** Aim of the task **
Look through the data below and show every line that includes "agent".

** Dataset **
╔══
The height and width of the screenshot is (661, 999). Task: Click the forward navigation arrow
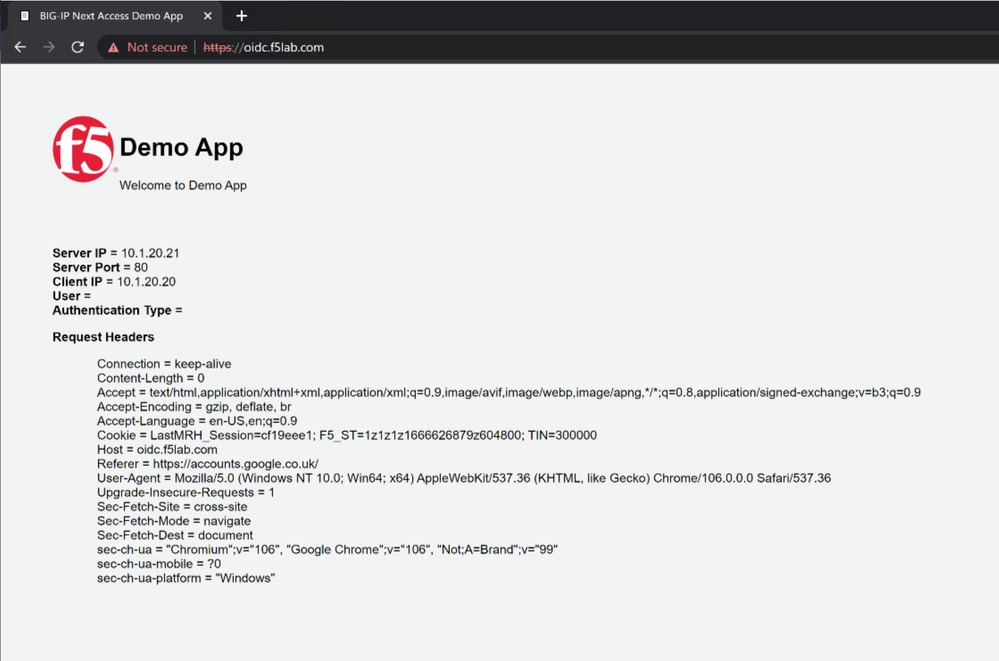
╚══
╔══
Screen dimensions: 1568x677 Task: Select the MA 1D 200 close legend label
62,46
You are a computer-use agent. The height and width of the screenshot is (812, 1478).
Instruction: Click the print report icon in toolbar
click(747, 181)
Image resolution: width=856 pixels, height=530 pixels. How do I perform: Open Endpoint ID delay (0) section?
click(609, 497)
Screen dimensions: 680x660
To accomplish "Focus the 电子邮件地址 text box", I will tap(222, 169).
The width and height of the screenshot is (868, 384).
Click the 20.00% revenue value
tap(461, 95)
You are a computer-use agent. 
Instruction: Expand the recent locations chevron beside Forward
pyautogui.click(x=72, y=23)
╚══
╔══
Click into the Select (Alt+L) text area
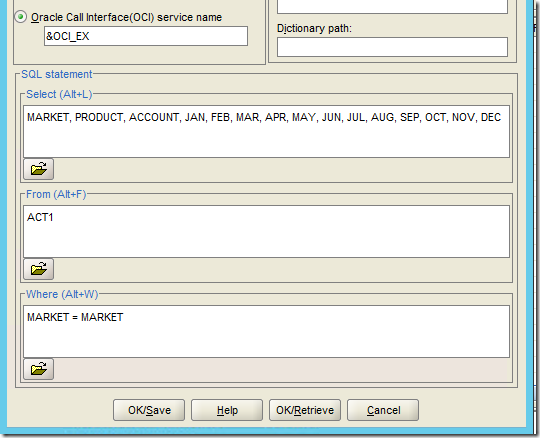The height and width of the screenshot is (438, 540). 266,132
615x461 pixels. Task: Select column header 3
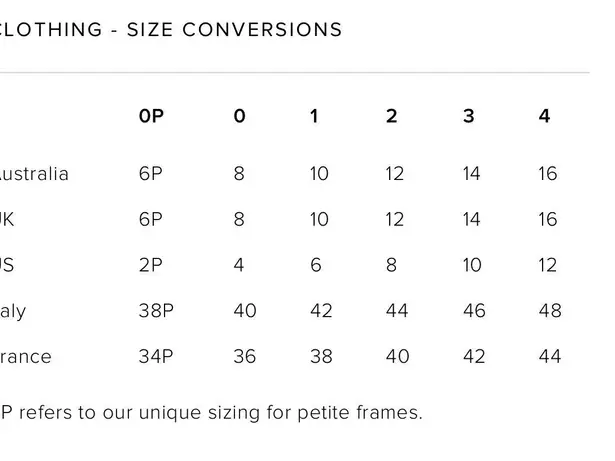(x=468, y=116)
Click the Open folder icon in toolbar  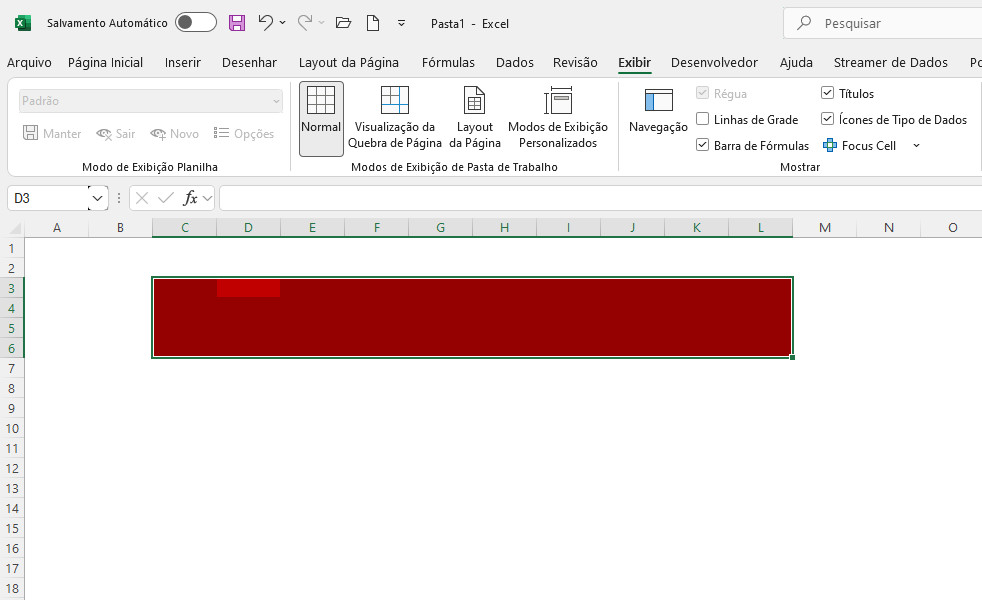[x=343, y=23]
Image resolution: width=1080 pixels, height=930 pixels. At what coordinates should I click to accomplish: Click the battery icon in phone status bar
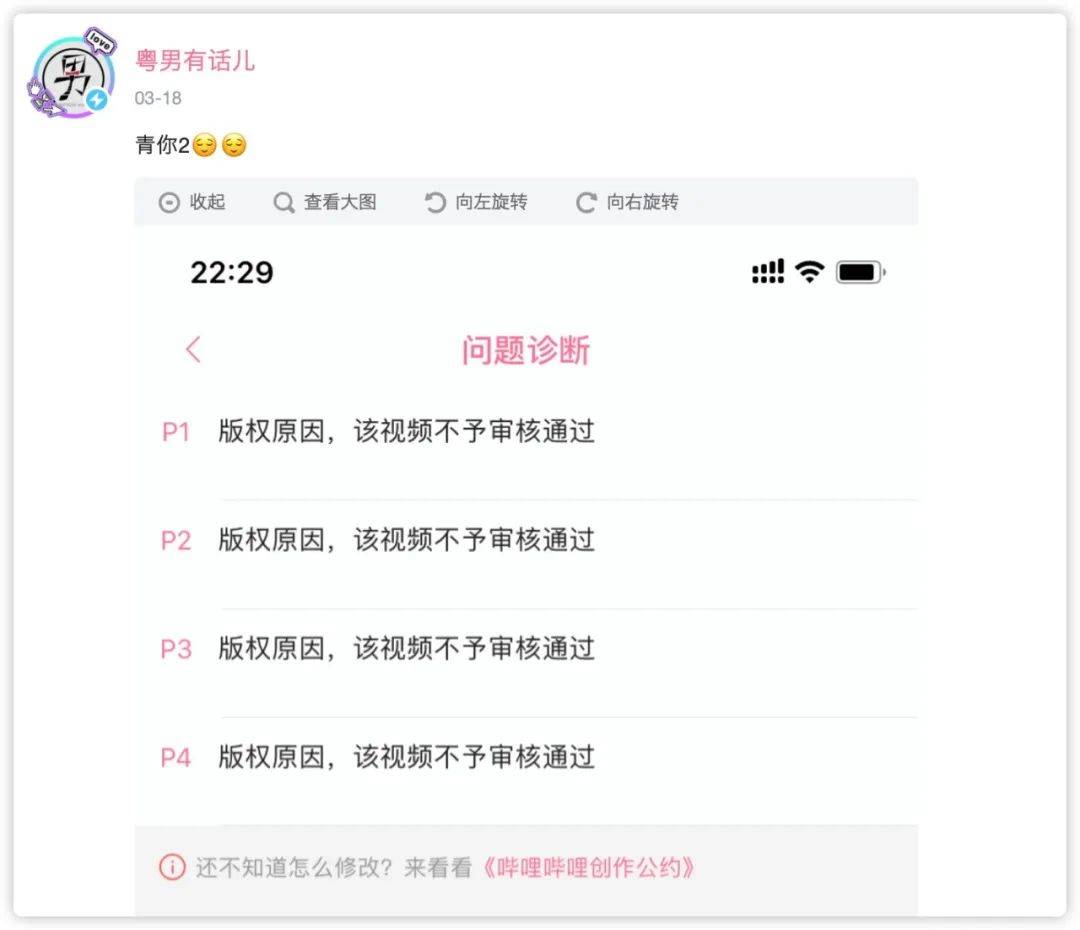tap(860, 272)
╚══
** Expected answer **
You are a computer-use agent. The height and width of the screenshot is (812, 1478).
You are a computer-use agent. 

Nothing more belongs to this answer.